La Regione Toscana non appena ha riscontrato la diffusione del New Delhi nelle sue strutture sanitarie a novembre 2018 ha inviato una segnalazione al Centro europeo per la prevenzione e il controllo delle malattie (Ecdc, da European centre for disease prevention and control). E lo scorso maggio ha costituito un’unità di crisi che ha messo a punto un documento con le indicazioni per contrastare l’epidemia. Francesco Menichetti fa parte della task force e dirige il reparto di Malattie infettive dell’Azienda ospedaliero-universitaria pisana, che ha registrato il 70 per cento dei casi di infezione da New Delhi: “Per controllare la diffusione del batterio abbiamo esteso la sorveglianza attiva delle colonizzazioni nei pazienti, che già facevamo nella terapia intensiva, a tutti i reparti più delicati. Quello di oncologia, ematologia, trapianti e anche di medicina interna – spiega il medico -. Lo screening si esegue con un tampone rettale. Inoltre abbiamo rafforzato le misure di isolamento da contatto.
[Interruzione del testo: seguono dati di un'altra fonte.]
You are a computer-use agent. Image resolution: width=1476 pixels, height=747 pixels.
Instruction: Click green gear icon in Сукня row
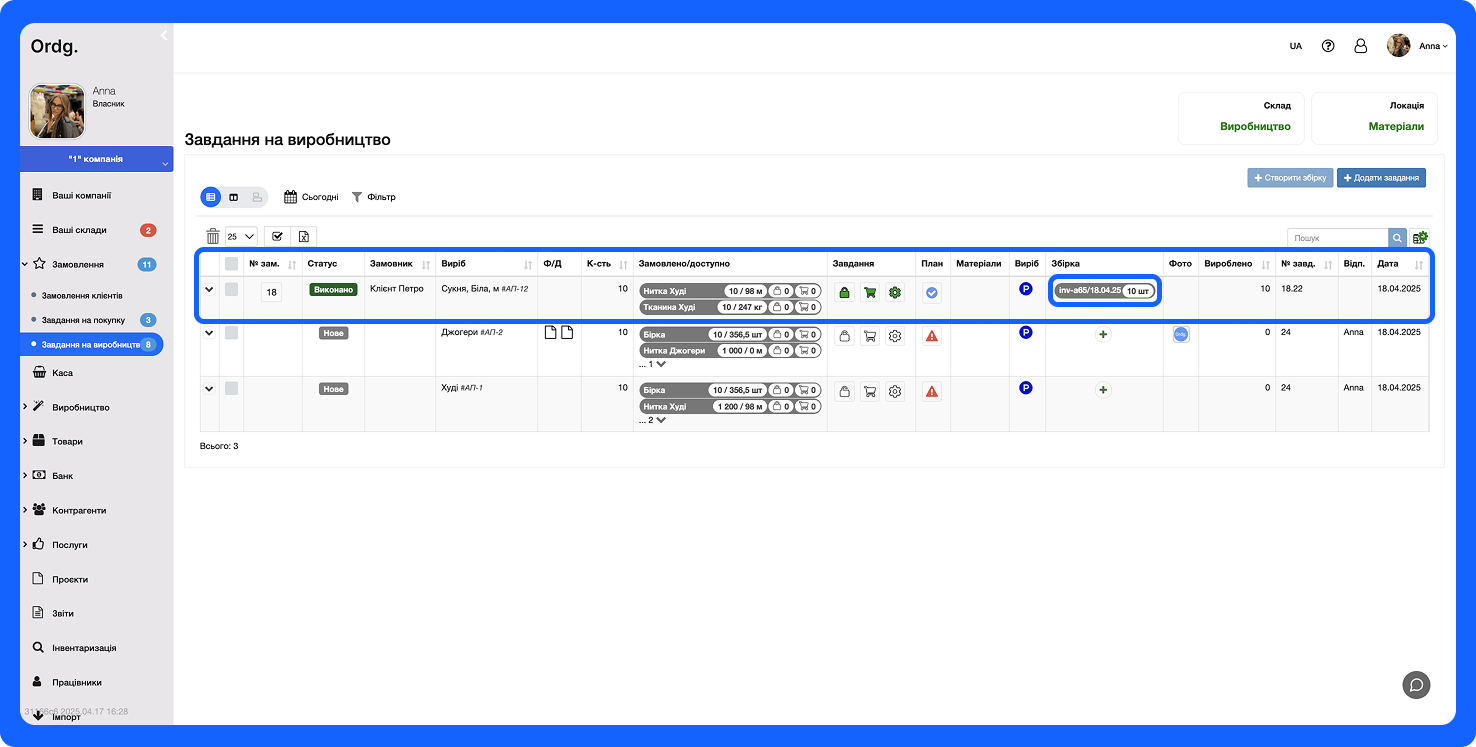pyautogui.click(x=895, y=293)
Come l’obbligo di indossare copricamice, guanti, calzari e mascherina per chi assiste il malato e l’obbligo di lavarsi le mani ogni volta”. Il batterio multiresistente colpisce i pazienti più deboli. “Il 50 per cento sono malati di cancro – osserva Menichetti -. In generale le vittime sono anziani, immunodepressi, trapiantati, chi ha malattie concomitanti come cardiopatia e diabete”. Risultando inefficaci gli antibiotici più potenti e recenti usati in corsia, “si procede con un cocktail di altri antibiotici finché il paziente non reagisce” conclude il medico.
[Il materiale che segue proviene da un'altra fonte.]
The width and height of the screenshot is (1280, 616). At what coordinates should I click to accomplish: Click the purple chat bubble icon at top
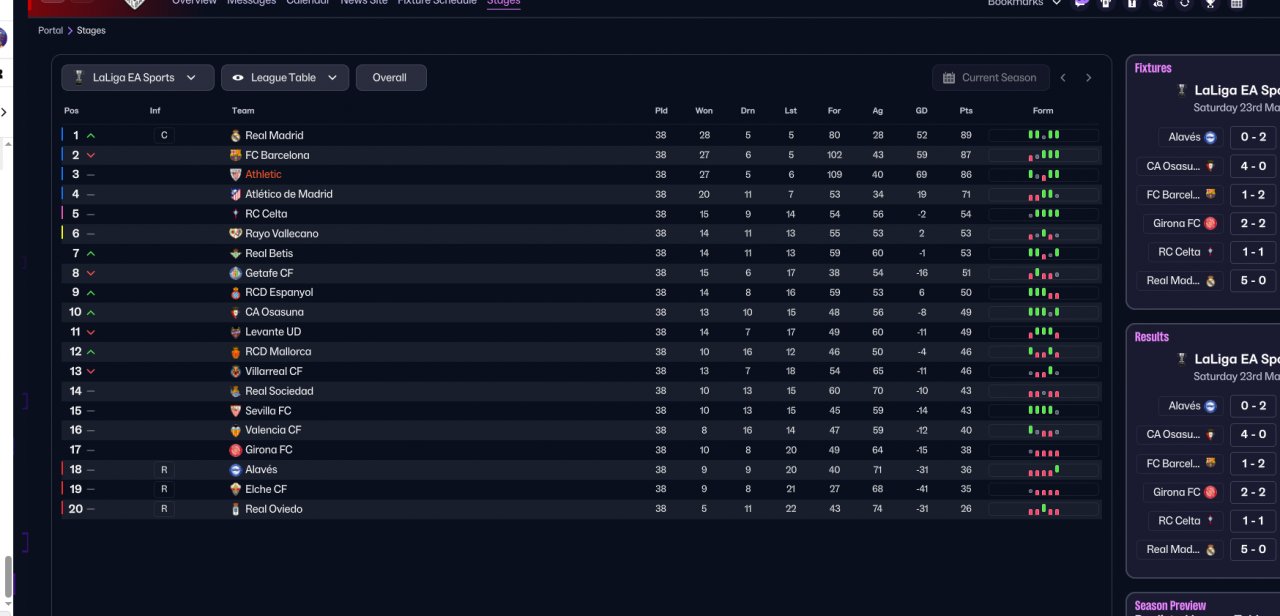1081,4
La resistenza agli antibiotici si sviluppa a causa di un uso eccessivo e inadeguato di questi farmaci. “L’antibiotico in pratica uccide i ceppi sensibili selezionando quelli resistenti” spiega Rezza. Un piano nazionale di contrasto a questa emergenza esiste ma zoppica un po’. Presentato nel 2017 dal ministero della Salute, chiede alle regioni di perseguire misure di sorveglianza, prevenzione e correzione, a isorisorse infatti. Cioè senza nuovi investimenti. “E pensare che i Paesi che investono di più in prevenzione come Olanda e Gran Bretagna sono quelli che in realtà hanno i livelli più bassi di antibiotico-resistenza – sottolinea Rezza -. Questo significa che non va mai abbassata la guardia, anche quando il problema sembra non esserci, e che servono molte risorse”. Qualcosa però si è riuscito a fare comunque. “Oggi i dati delle specie batteriche multiresistenti più importanti isolate nei pazienti infetti ci arrivano da tutte le regioni, non abbiamo più buchi, e coprono il 40 per cento delle giornate di degenza – annuncia al Fattoquotidiano.it Annalisa Pantosti, responsabile del reparto di Antibiotico-resistenza dell’Iss -. In tutto sono già cento i laboratori di microbiologia, che servono più ospedali, che collaborano al monitoraggio”.